Like when I’m pregnant?
Or when illness indicates the permeability of my barrier with the external.
When I sleep, or when a dog enters the room.
(!)
a dog enters:
— Spirituality not as contact with the higher, but as contact with the other.
The song is playing.
What if art was a manifestation of encounters that occurred under exceptional conditions or a place for those encounters that could not happen anywhere else?
They (here it’s “we,” left in the past):
On the first day, they were in the garden, and therefore wondered if the escape from fate could be theater in the garden?
Attention now!
—In that garden where they want to live, there’s a daily process of subjectivation of all actors, so relationships, inter-subjective relations require constant review, are in dynamic co-formation, demand active attention. The space of the garden exists through collective reproduction, because it is neither a project that needs to be implemented nor a pre-created given by someone.
—And what if we can not be together?
The greatest pleasure is to discover oneself outside the community, to recognize a foreign accent in one’s own speech.
The text was written in a collaboration with Kateryna Iakovlenko (2024).
The statement was created within the Secondary Archive project and was first presented on March 15, 2024.
Olha Marusyn – born in 1986 in the village of Lanchyn, Ivano-Frankivsk region. She studied landscape architecture at Lviv National Forestry University and costume design and graphic design at Lviv National Academy of Arts. She also attended various dance and performance masterclasses. Her interdisciplinary practice combines choreography, performance, theater, video, and text work.
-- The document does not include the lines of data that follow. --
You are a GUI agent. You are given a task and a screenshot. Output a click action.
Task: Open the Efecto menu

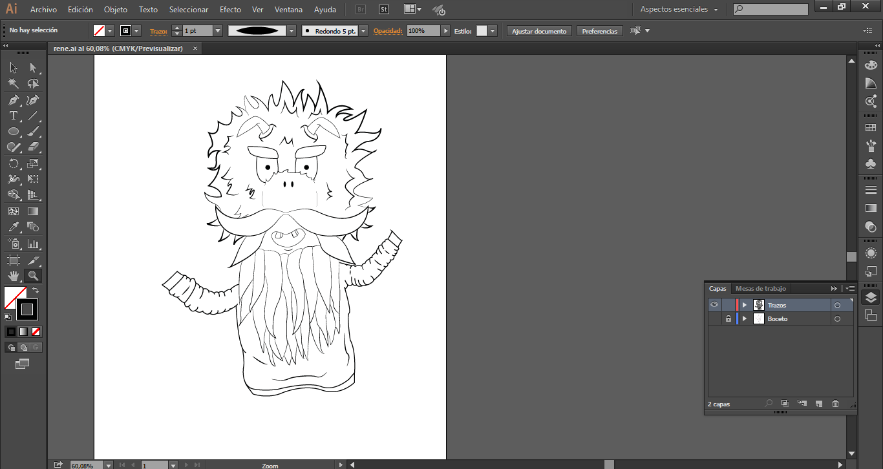(230, 10)
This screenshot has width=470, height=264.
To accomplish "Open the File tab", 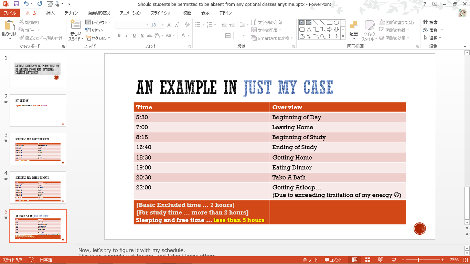I will [x=10, y=13].
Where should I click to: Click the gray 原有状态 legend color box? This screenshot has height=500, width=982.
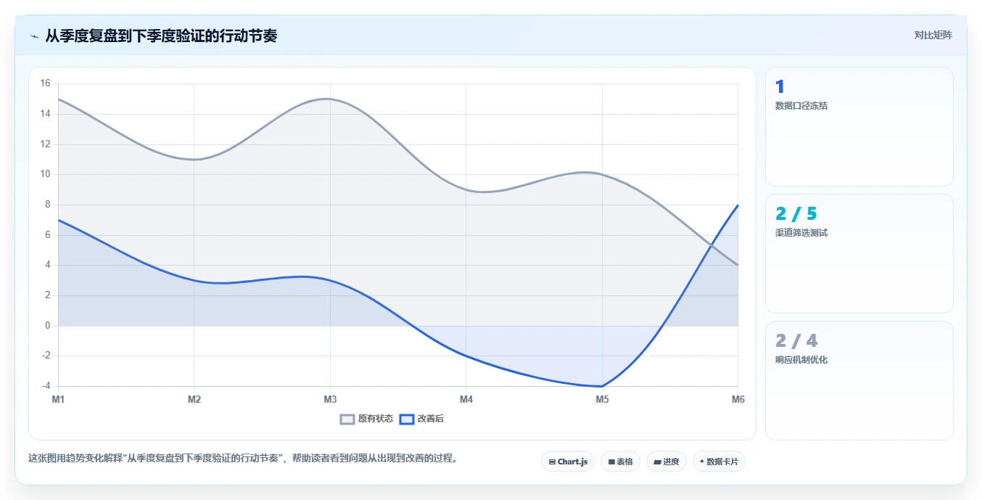click(347, 419)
Her main medium is her own body, which often extends into the environment – the landscape and the earth. Marusyn was a participant in the performative collective “The Abstract Finger (points to nothing)” and a co-founder and active resident of the soma.majsternia initiative. Forming groups and communities, as well as working with other artists, horizontal connections and relationships remain important for Marusyn, which, as in choreography, form a collective movement. With the onset of the Russian invasion, the artist participated in the volunteer initiative “Kukhnia”(the kitchen) which cooked for displaced persons from the eastern and southern regions including Roma people that fled from war to Uzhorod and managed humanitarian aid. She continues to focus on grassroots initiatives and actively participate in these processes, but she has also started to pay more attention to her own practice. Through her own body and habits, as well as their reevaluation, she tries to understand the times she lives in and the violence that was always embedded in the societal norm of peacetime.